04-20-2016, 05:25 AM	#13
GenoMax Senior Member Location: East Coast USA Join Date: Feb 2008 Posts: 7,087	IF the rRNA GTF file you downloaded from UCSC is for the exact genome build of the reference you used (and assuming that reference was also from UCSC) for doing TopHat alignments then you can use that GTF file to count the reads that map to the features defined in the rRNA GTF file.

04-20-2016, 06:28 AM	#20
GenoMax Senior Member Location: East Coast USA Join Date: Feb 2008 Posts: 7,087	Ribodepletion has worked well (only 0.4% reads align to rRNA). Fragments that go into a library have a size distribution and generally it is possible to infer the size of the fragment based on the alignments to a reference.
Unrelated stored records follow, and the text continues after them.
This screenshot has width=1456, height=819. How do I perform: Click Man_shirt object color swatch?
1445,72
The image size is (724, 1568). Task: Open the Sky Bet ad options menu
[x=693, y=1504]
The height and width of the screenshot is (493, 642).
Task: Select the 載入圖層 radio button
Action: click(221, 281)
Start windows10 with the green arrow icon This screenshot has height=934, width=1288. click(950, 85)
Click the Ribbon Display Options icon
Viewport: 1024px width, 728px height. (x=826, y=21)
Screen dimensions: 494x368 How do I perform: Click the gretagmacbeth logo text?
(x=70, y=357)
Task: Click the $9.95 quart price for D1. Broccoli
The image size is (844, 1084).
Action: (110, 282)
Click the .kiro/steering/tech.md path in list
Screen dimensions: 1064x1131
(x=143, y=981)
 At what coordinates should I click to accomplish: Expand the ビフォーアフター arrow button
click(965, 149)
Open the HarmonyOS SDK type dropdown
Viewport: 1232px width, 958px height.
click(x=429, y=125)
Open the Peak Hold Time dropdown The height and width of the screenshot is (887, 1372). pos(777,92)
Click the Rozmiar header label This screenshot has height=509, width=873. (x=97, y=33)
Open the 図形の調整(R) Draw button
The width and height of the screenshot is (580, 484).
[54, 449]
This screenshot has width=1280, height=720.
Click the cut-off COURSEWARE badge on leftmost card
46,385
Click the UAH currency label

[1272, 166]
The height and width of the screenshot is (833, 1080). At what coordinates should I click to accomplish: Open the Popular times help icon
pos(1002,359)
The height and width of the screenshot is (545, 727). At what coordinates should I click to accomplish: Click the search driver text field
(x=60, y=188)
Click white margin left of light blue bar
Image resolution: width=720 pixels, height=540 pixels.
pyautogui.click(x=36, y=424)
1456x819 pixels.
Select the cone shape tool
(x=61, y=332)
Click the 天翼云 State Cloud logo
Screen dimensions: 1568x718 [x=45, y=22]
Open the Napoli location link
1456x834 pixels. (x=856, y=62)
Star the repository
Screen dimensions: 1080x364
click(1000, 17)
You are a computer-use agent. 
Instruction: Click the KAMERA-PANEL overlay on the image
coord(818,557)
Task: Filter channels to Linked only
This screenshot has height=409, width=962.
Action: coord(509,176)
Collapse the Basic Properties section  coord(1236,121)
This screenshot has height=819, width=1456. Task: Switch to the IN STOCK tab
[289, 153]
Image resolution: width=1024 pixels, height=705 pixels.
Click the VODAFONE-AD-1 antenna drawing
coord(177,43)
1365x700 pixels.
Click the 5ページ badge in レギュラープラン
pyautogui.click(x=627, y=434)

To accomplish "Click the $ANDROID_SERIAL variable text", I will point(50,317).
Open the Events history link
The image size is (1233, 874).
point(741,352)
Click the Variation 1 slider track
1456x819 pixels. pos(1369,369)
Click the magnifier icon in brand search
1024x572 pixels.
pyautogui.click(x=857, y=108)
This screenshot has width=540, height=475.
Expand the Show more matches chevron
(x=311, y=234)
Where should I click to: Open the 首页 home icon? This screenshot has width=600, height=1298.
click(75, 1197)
The warning indicates that in some cases the reads were found to be not at the expected distance from each other. This is to be expected since you are looking at a repeat region and the annotation is not perfect. You have said you (or the person who did the experiment, if you are only analyzing the data) are interested in rRNA biology yet the samples are rRNA depleted. So those two observations are contradictory. Aside from this we don't have any information about what this experiment was for (e.g. were you only interested in finding expression levels of genes but not differential expression or are there groups of samples that need to be analyzed for differential expression) so only you have an idea as to what is to be done next.